### Data under study
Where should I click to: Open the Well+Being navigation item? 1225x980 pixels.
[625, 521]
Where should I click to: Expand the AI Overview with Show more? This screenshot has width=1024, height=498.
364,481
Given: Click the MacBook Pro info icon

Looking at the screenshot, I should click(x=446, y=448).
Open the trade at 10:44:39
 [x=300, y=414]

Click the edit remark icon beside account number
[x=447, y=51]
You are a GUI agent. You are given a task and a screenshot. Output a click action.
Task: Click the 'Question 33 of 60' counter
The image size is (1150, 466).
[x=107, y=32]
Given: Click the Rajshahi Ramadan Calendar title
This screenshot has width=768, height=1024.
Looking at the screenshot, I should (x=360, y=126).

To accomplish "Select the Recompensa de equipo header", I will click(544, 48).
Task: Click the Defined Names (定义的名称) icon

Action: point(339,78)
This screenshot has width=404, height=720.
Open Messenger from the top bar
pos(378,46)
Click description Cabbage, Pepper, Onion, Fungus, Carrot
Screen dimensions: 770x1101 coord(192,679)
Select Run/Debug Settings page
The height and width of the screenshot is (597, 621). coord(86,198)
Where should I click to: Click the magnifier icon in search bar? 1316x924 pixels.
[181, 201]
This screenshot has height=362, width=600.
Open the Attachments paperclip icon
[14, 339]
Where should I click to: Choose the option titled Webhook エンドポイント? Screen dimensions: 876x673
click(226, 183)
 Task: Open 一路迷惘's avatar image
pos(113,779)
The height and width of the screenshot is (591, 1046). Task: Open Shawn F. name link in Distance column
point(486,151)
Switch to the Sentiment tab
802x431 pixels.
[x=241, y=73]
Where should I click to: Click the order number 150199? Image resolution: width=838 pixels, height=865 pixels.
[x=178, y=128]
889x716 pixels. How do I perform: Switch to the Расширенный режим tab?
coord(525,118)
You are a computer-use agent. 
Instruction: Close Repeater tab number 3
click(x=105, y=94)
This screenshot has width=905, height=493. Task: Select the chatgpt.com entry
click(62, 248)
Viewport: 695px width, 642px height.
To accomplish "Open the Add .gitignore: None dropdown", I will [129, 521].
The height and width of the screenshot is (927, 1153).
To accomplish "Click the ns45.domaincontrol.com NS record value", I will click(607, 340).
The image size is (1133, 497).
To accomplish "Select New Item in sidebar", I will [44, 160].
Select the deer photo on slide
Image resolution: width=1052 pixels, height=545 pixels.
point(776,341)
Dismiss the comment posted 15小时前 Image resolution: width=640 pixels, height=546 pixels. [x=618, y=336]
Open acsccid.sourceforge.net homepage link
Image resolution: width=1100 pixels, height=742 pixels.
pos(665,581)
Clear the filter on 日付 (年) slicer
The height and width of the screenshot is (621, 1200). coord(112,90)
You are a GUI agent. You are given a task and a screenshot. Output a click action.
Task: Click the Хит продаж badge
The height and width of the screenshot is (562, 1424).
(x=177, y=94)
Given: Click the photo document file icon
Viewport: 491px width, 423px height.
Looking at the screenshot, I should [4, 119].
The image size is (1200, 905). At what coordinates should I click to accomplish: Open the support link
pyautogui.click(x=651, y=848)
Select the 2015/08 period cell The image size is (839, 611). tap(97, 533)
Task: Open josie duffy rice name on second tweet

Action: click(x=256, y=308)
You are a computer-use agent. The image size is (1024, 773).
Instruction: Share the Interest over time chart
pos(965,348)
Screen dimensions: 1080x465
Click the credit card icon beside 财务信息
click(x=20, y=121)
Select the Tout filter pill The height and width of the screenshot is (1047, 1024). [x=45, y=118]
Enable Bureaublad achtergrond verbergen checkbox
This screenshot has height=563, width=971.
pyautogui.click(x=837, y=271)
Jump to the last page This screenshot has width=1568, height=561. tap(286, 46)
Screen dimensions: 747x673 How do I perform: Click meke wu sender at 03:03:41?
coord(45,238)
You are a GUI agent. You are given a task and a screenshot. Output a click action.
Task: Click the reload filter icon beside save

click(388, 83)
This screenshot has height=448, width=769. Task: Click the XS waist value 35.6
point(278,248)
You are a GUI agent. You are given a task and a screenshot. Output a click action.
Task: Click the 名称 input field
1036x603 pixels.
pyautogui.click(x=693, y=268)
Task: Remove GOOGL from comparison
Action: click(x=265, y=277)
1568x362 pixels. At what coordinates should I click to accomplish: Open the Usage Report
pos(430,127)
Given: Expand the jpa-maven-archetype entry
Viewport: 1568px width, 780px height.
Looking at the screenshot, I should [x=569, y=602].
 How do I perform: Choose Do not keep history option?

### Exercise
Copy, from the material above, each line in which the string "photo" occurs.

### Problem solution
Select the deer photo on slide
Given: Click the photo document file icon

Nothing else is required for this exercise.